Les plans de sauvetage à hauteur de milliers de dollars des gouvernements américains et européens - à l'exception de celui de la Grande-Bretagne - visent à restaurer la confiance des marchés au lieu de s'attaquer à la racine profonde du mal. Aussi, il serait bon de jeter un coup d'œil du coté de l'Asie. Cela pourrait servir d'exemple, à la fois en termes de stratégie et de financement.

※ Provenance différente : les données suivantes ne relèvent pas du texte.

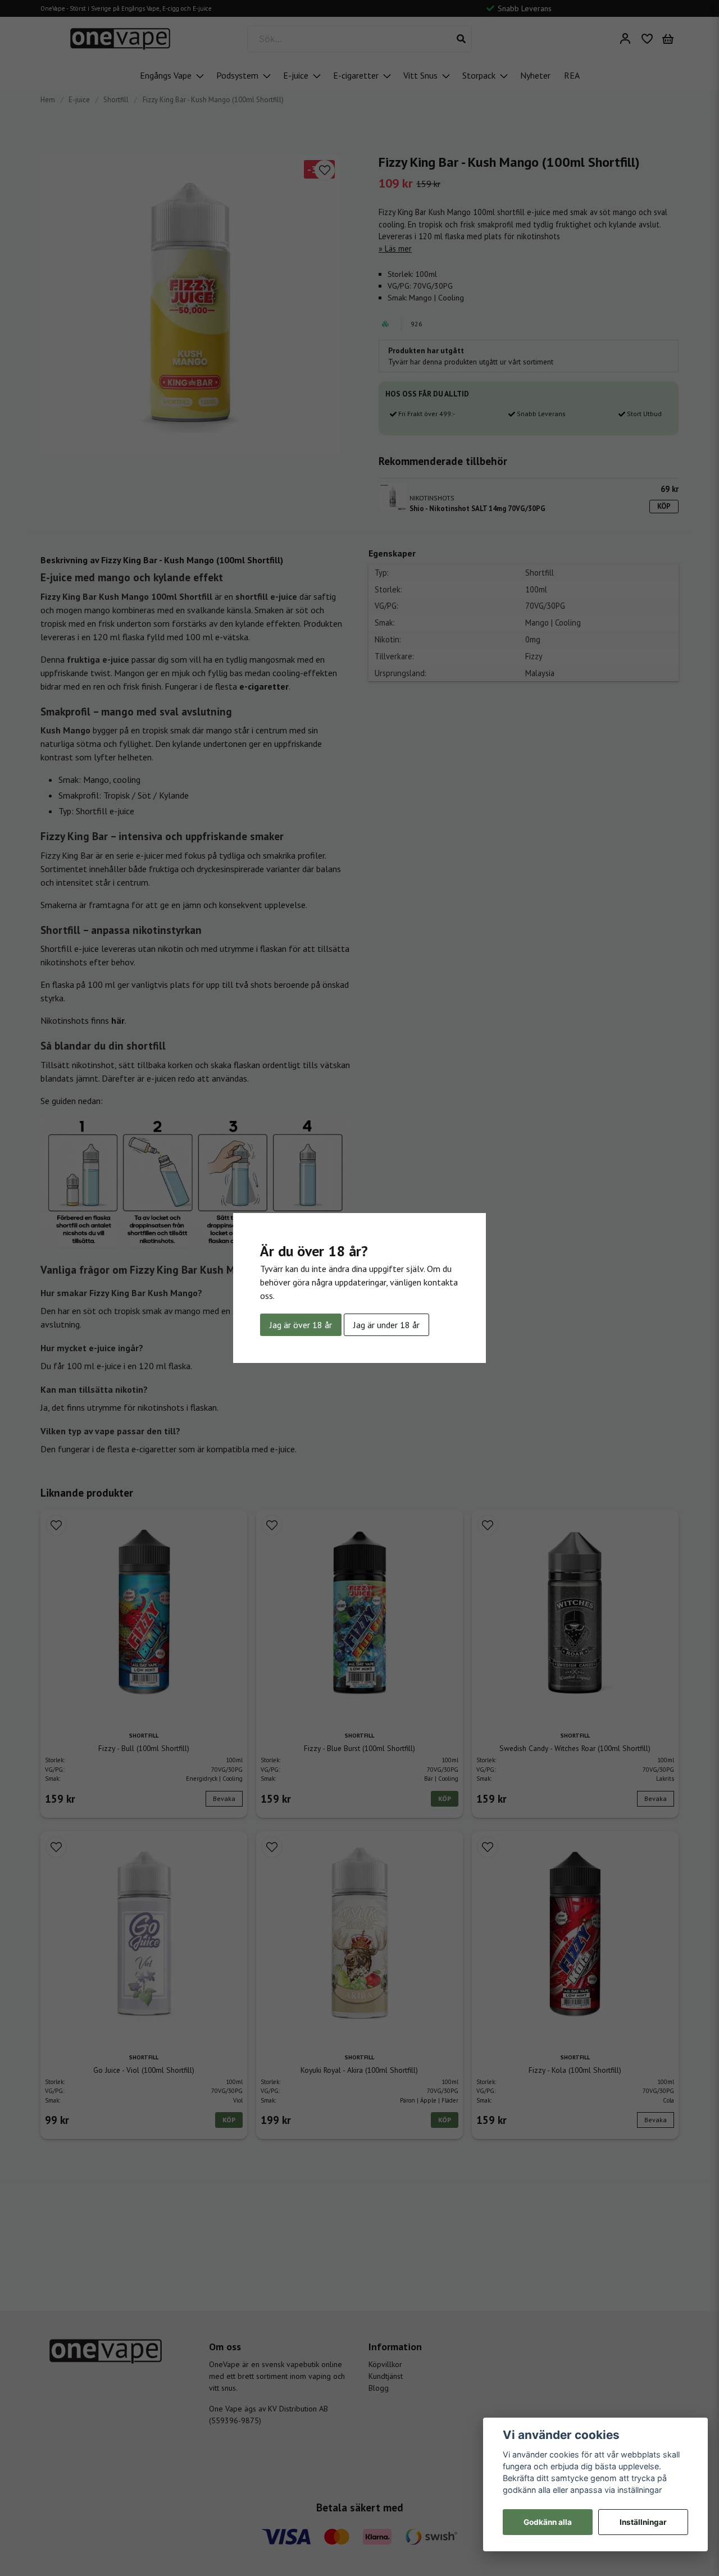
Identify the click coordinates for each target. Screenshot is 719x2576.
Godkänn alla (548, 2522)
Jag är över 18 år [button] (301, 1324)
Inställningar (643, 2522)
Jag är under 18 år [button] (386, 1324)
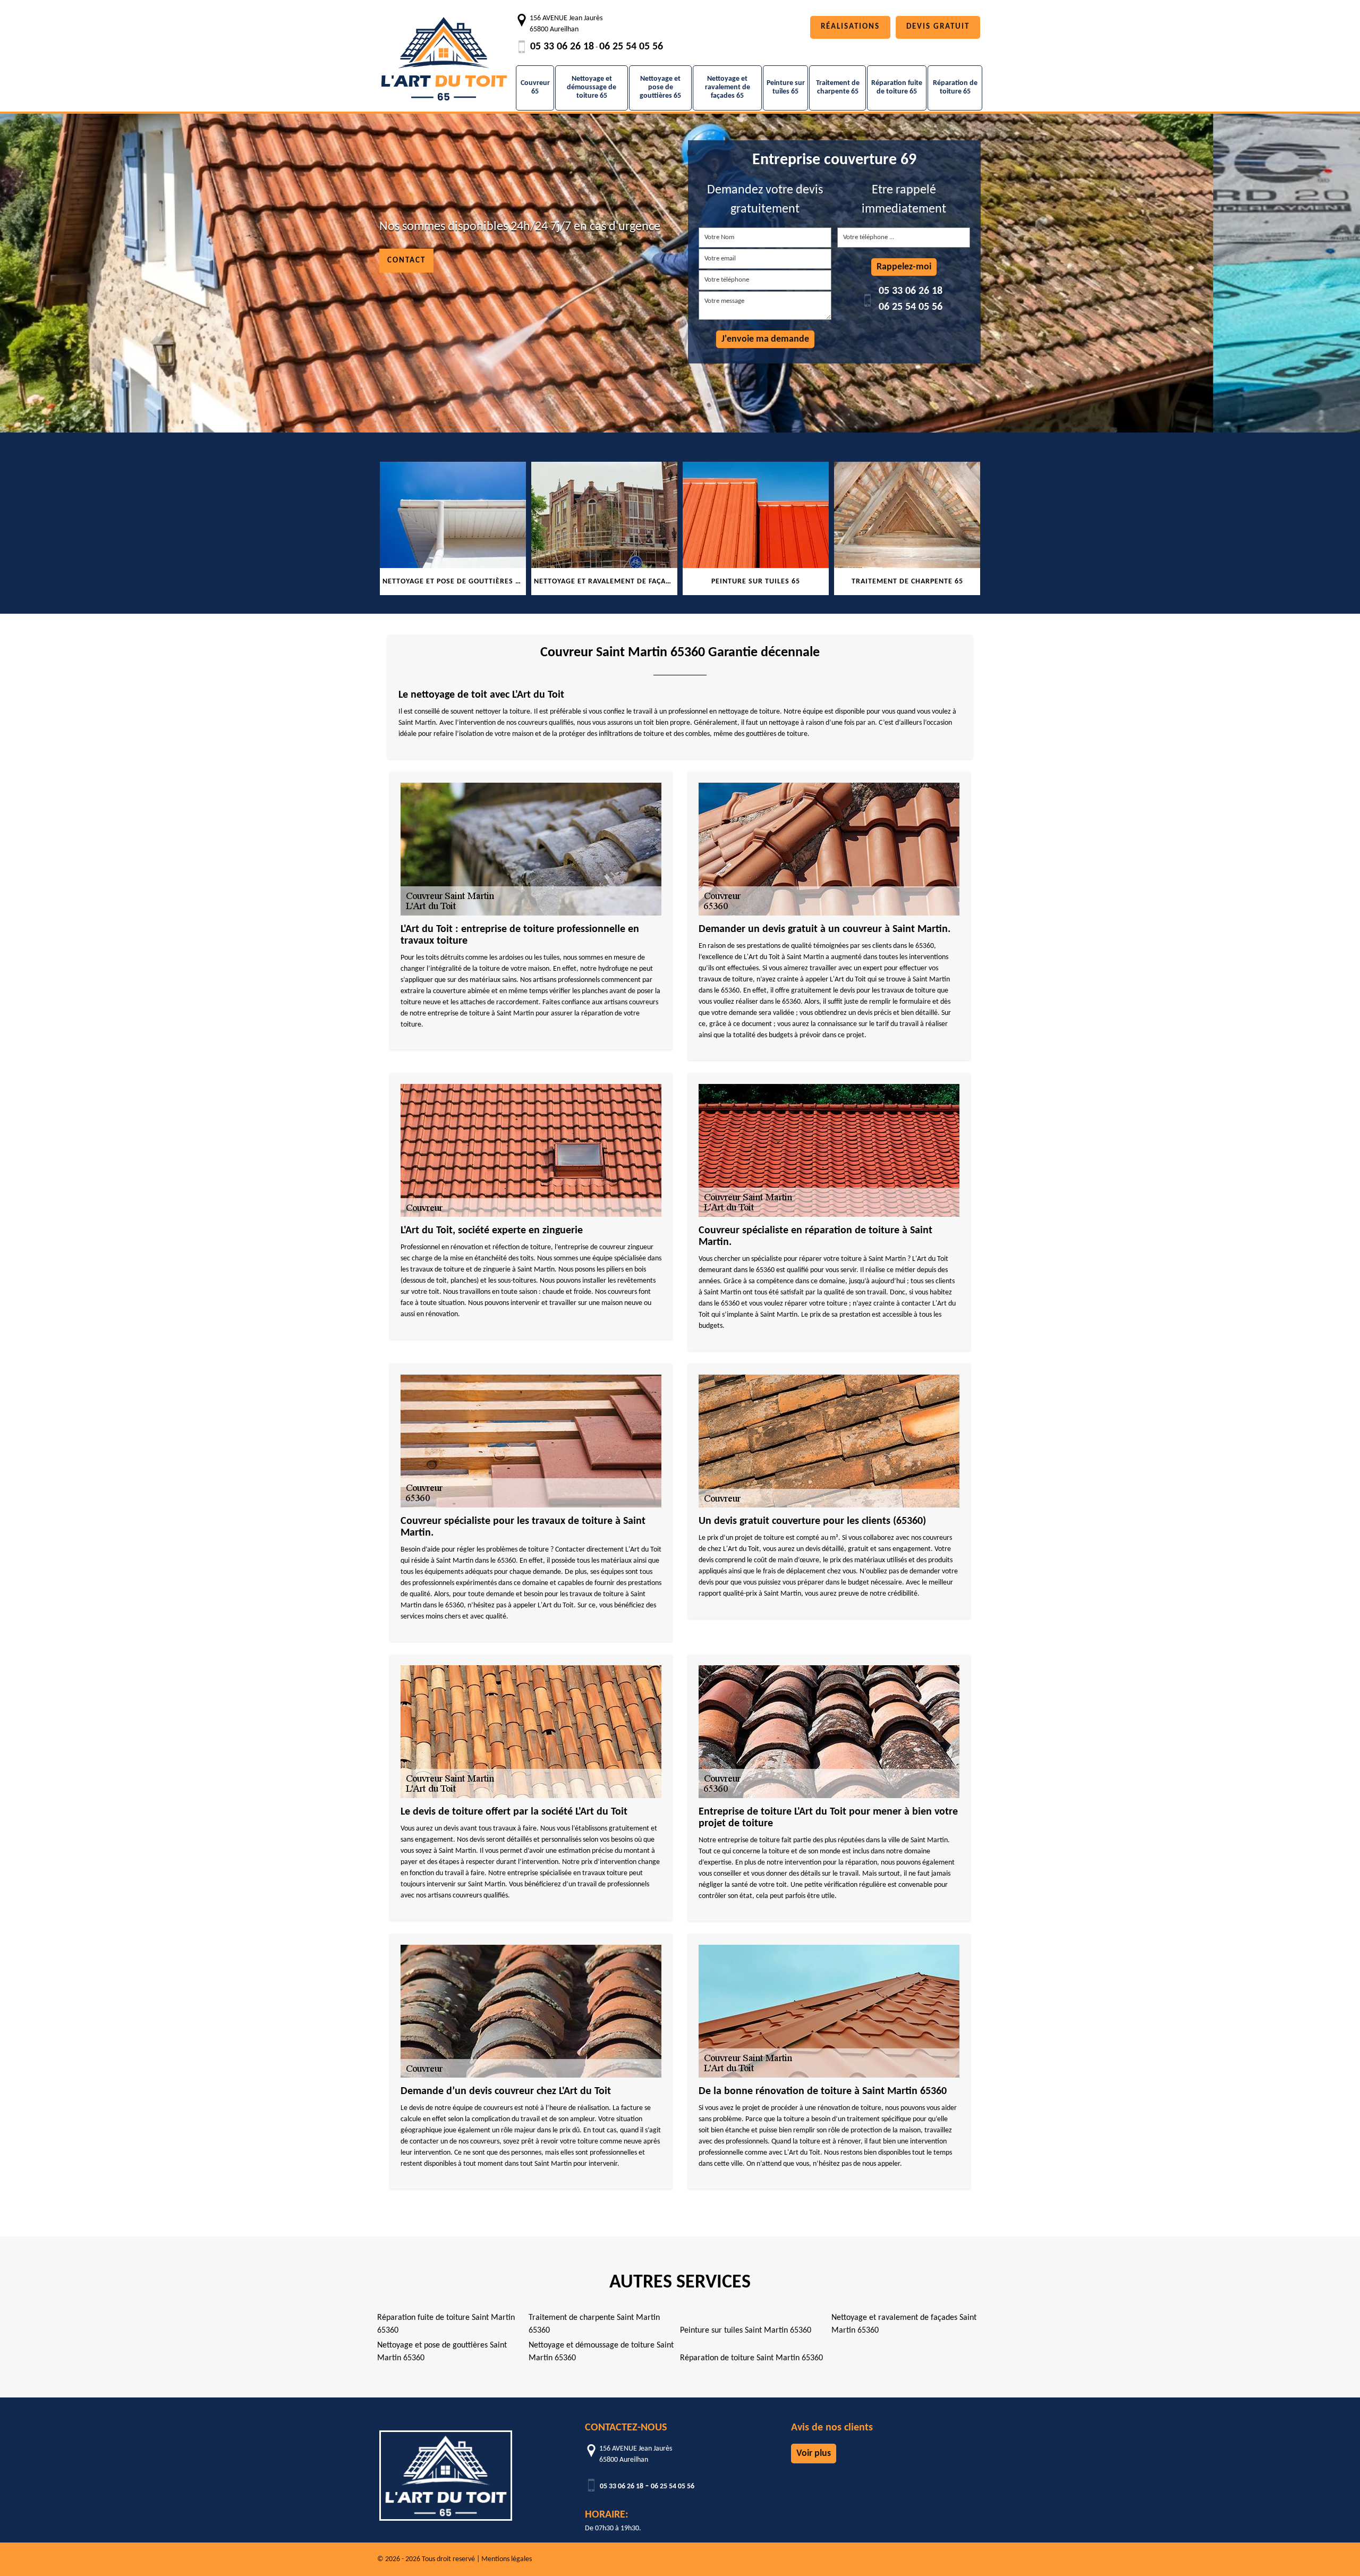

Pour sortir de la crise, il faut non seulement injecter davantage de liquidité, mais aussi redresser le bilan des banques et rétablir leur base en capital. Si la situation demande une approche systémique, les solutions offertes manquent de cohérence ou sont inadéquates. Les garanties de l'Etat sur les prêts interbancaires ne réduiront pas les prêts à risque et l'achat de ces derniers n'améliorera pas la capacité de prêt des établissements financiers. Enfin, si l'Etat devient actionnaire minoritaire dans les grandes banques, il risque de laisser sur le coté les autres plus petites qui sont tout autant exposées aux dettes à risque et qui de ce fait ne peuvent répondre aux besoins des entreprises locales et des consommateurs qui donnent une certaine fluidité à l'économie.

Le plus surprenant, c'est l'absence d'initiative claire pour examiner de prés le bilan des banques. Pourtant les régulateurs on besoin de savoir quel est le nombre de banques en difficulté et doivent avoir une idée précise de leur situation pour concevoir et appliquer des solutions ciblées. Les mesures prises par les pays asiatiques pour redresser leurs secteurs financiers durant la crise qu'ils ont traversée il y a dix ans pourraient montrer la voie.

Ils ont emprunté des sommes importantes au FMI pour sauver leurs systèmes financiers. Ils ont évalué la situation des grandes institutions financières et ont alors crée des sociétés de gestion des actifs pour qu'elles rachètent les mauvais prêts à une fraction de leur valeur nominale et des agences spécialisées destinées à fermer les banques insolvables, nationaliser celles qui étaient récupérables et recapitaliser celles qui étaient viables.